Ju-on : The Grudge 2

aka Juon 2 | Japon | 2003 | Un film de Takashi Shimizu | Avec Noriko Sakai, Chiharu Niyama, Kei Horie, Yui Ichikawa, Shingo Katsurayama, Takako Fuji, Yuya Ozeki

Kyoko Harase, "horror queen" nippone, est victime d’un accident de voiture avec son fiancé, après que celui-ci ait écrasé un chat sur la route. Avant le choc, le couple a une vision du petit Toshio silencieux, dissimulé sous le tableau de bord et bloquant le volant de la voiture. Le conducteur tombe dans le coma, et Kyoko perd le bébé qu’elle portait - ou du moins c’est ce qu’elle croit. Car il apparait quelques temps plus tard, que sa grossesse suit normalement son cours... Se pourrait-il que son accident ait quelque chose à voir avec sa participation à une émission spécialisée dans l’occulte, tournée dans la demeure supposée hantée de la famille Saeki ? Quel est donc cet être qui grandit en elle ?

Takashi Shimizu s’attaque pour la quatrième fois à la déclinaison de la mythologie Kayako / Toshio, esprits vengeurs au coeur de la série Ju-on. Le réalisateur prodige change une nouvelle fois son fusil d’épaule, et s’écarte de l’horreur picturale du premier opus grand écran (The Grudge) pour offrir un poème sublime, macabre et terrifiant.

The Grudge 2 obéit à la même structure que ses trois prédécesseurs.
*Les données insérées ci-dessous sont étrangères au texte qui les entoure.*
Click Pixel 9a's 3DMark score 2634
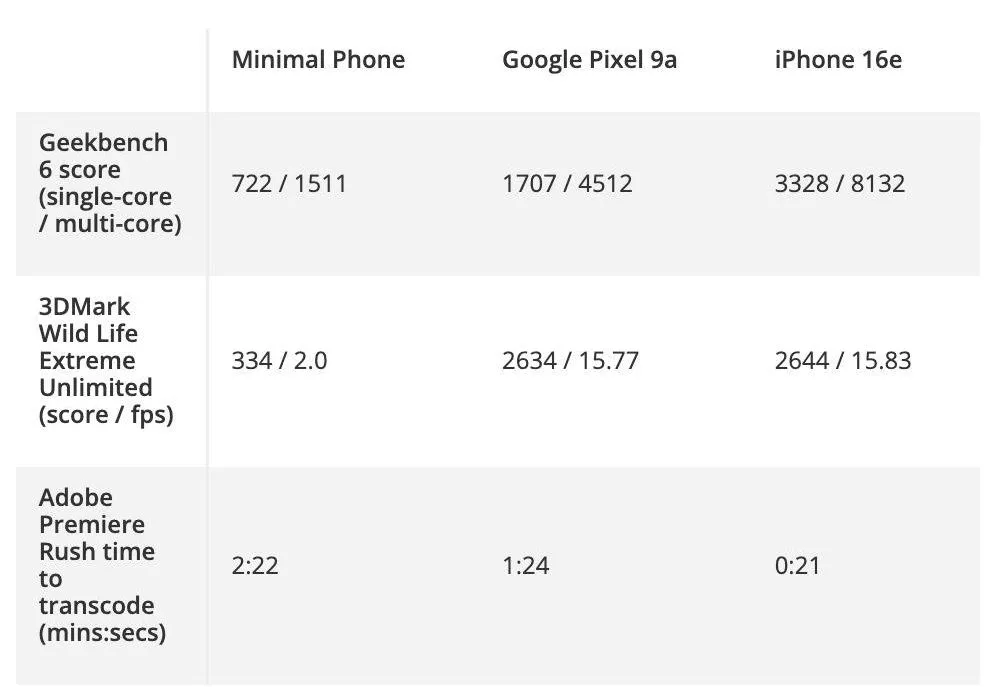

Une fois de plus, Shimizu joue avec les présents de narration pour diluer la compréhension qui construit notre effroi. Plus violemment déstructuré encore que The Grudge, ce nouvel opus brouille les cartes de façon tellement remarquable que la manipulation n’est complètement décelable que dans ses derniers instants. La réalisation volontairement anodine de Shimizu y est pour beaucoup ; le metteur-en-scène compte sur la vigilance du spectateur, à même de reconnaître au premier coup d’oeil la maison des Saeki par exemple, et d’anticiper la perception globale du récit sans que les pilliers de sa narration soit explicités. Découpé en sketches comme à l’habitude, The Grudge 2 s’autorise un jeu de points de vue jusqu’au boutiste, s’attachant successivement au destin funeste de chaque protagoniste sur l’intégralité de l’unité de temps couverte par le film ; plutôt que de les traiter en parallèle. A l’exception bien sûr de l’héroïne de cet épisode, Kyoko, dont l’histoire est traitée sur plusieurs segments.

Poussant le vice narratif encore plus loin, Shimizu se permet même de pervertir la temporalité de certains sketches, comme celui consacré à Tomoka Miura, journaliste, et à son petit ami. Celui-ci est un bijou de mise en scène, véritable mille-feuille horrifique que le réalisateur s’amuse à exposer couche par couche, avant de superposer l’ensemble au sein d’un même instant, grotesque et particulièrement terrifiant, mélant un instant admis comme présent à un passé redéfini en prémonition, et une anticipation dés lors transformée en flashback. Une approche remarquable de la mythologie Ju-on qui se conclut par un visuel dans la veine des instantanés du premier opus - d’ailleurs à peu de choses près, le seul de The Grudge 2.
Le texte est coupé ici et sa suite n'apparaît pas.